Loughney applauded the discovery of Beyond the Rocks because it gives "context to one of the least understood eras of American film history."
As the director Martin Scorsese says in a videotaped introduction to Tuesday night's showing, it was one of the first movies to feature two major stars. "That alone makes the discovery of Beyond the Rocks a noteworthy event," he says.
The film's unlikely savior was the collector Joop van Liempd, himself something of a legendary figure in his home city of Haarlem.

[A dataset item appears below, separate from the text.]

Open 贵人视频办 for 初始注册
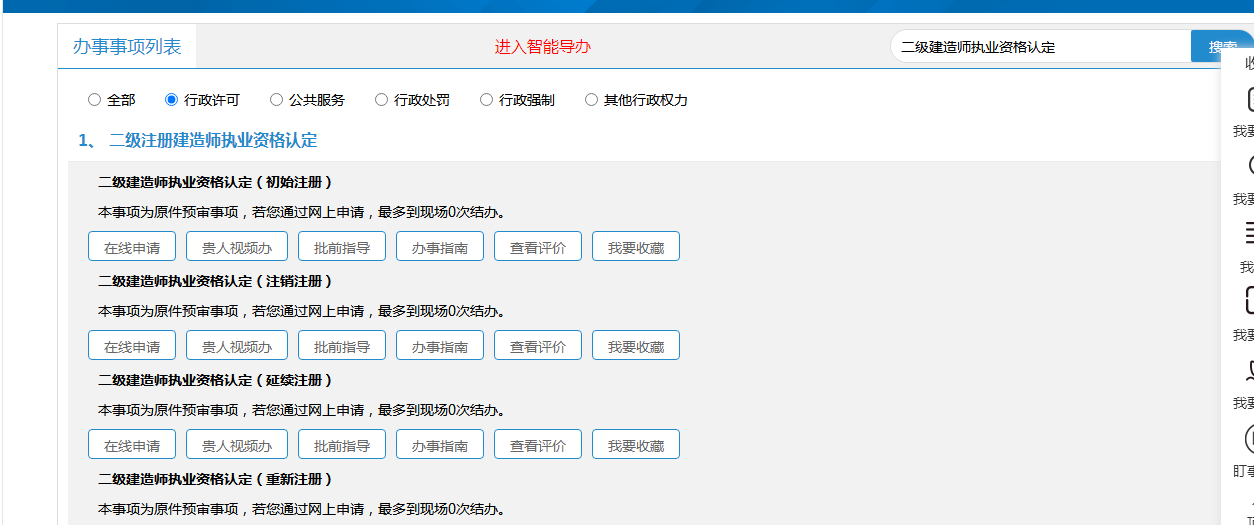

Van Liempd was a loner who has remained as much of a mystery to curators as many of the crumbling films he collected. By the time of his death in 2000 at the age of 87, he had amassed an enormous collection of film canisters that, fearing for their safety, he spread out over at least five locations, friends said.
But few of the canisters were labeled and many, archivists say, had never been opened. Some -- surprisingly given their flammability -- were stored next to a gas heater, museum officials said.
Jan van den Brink, a Filmmuseum curator, suspects that van Liempd might never have seen Beyond the Rocks, at least not the copy in his collection.
"With 2,000 cans of film, you can't see them all," van den Brink said. "It would have taken a lifetime."